Saved data entries
:::
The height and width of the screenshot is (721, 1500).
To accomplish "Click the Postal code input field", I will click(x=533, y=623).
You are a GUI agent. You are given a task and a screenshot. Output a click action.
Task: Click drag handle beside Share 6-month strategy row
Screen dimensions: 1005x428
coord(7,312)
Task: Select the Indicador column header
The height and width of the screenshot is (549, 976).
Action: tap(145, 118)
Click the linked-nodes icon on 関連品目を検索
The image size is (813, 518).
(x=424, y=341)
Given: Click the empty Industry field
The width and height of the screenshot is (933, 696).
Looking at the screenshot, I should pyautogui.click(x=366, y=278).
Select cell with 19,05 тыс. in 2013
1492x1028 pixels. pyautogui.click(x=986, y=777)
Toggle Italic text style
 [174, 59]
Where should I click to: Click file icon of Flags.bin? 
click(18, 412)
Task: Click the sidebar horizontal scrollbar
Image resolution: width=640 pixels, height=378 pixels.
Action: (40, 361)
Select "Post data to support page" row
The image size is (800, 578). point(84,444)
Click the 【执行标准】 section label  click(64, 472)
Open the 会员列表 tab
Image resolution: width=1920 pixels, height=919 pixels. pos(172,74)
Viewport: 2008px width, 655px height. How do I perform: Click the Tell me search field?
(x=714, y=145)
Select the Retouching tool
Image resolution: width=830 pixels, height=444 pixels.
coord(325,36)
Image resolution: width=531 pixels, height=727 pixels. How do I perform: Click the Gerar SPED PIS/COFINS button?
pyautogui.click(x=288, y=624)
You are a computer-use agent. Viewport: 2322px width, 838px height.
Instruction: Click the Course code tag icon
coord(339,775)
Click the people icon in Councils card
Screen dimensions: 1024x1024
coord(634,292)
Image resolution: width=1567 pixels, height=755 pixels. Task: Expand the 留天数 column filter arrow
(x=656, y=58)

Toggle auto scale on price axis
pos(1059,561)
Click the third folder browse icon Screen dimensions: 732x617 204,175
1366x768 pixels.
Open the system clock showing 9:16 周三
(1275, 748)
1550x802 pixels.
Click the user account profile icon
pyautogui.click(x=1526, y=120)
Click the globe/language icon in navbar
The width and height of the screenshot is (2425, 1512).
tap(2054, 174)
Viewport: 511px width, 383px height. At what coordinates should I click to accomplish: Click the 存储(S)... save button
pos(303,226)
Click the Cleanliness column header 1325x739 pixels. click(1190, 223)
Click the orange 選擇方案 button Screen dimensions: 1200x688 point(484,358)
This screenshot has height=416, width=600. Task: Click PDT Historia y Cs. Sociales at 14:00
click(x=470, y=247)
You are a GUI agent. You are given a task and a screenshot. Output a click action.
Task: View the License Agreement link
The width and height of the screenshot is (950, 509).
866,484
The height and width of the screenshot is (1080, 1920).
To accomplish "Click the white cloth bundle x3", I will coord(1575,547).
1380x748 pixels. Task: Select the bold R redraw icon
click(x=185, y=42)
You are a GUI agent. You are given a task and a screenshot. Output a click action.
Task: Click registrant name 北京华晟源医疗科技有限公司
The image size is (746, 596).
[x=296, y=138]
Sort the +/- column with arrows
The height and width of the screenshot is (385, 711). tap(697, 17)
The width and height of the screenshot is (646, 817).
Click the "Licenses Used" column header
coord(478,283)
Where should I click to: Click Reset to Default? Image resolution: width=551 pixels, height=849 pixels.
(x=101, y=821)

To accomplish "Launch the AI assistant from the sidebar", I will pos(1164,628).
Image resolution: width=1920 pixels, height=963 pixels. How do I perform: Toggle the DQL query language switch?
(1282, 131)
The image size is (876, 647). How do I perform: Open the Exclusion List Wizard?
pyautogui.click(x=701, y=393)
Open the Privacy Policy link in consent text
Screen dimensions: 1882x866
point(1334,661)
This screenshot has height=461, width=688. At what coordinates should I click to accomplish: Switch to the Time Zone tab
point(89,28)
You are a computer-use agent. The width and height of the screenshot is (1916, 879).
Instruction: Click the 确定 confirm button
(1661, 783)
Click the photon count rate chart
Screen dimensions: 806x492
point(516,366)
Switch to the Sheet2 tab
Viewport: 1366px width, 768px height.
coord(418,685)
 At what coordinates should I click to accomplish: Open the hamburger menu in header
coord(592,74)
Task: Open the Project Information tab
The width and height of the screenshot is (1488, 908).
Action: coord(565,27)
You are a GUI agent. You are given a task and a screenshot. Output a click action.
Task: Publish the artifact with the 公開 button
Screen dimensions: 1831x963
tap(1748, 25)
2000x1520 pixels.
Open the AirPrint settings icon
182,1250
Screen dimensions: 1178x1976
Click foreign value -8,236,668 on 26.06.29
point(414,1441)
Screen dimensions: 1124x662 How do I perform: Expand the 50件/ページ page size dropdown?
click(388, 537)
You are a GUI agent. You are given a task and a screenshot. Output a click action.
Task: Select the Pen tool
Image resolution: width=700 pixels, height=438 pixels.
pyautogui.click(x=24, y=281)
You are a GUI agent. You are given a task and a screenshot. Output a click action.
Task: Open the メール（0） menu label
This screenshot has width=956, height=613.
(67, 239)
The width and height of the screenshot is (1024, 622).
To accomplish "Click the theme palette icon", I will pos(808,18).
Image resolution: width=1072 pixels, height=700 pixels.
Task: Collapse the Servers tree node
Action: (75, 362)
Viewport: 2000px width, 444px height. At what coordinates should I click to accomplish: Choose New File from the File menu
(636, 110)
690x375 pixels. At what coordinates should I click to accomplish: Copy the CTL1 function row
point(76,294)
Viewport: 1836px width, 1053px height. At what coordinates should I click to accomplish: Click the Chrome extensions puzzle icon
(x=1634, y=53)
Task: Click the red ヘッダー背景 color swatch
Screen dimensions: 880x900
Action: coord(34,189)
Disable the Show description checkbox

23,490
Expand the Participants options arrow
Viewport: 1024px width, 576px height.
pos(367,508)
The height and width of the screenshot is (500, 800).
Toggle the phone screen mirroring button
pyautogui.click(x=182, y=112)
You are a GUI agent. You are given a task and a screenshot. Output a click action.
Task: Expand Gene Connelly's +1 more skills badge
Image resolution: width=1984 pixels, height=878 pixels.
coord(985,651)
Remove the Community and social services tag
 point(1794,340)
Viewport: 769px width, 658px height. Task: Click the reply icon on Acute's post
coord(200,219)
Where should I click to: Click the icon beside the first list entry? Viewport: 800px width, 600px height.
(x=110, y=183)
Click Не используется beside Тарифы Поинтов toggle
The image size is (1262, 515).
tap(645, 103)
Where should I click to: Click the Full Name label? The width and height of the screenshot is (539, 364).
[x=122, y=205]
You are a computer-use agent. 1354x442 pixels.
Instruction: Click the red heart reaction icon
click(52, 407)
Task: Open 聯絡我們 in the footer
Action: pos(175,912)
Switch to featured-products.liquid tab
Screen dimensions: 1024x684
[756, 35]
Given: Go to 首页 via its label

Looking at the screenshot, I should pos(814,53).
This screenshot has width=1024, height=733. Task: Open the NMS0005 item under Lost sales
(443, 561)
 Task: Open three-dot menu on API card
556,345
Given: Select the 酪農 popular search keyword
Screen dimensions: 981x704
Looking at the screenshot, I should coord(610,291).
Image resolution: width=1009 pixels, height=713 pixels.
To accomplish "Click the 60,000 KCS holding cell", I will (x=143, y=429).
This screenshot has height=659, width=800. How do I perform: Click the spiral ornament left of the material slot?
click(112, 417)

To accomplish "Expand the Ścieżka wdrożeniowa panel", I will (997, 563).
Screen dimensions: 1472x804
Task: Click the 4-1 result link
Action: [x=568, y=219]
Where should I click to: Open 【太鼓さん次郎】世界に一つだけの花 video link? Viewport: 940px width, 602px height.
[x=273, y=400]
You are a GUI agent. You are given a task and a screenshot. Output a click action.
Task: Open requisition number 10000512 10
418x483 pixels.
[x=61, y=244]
:::
*PROBLEM REQUIREMENTS*
Only lines with the word "computer" are wanted; pull each of them from the records.

*ANSWER FOR THIS EXERCISE*
You are a computer-use agent. Viewport: 2322px width, 838px height.
You are a computer-use agent. The width and height of the screenshot is (1916, 879).
You are a computer-use agent. 1354x442 pixels.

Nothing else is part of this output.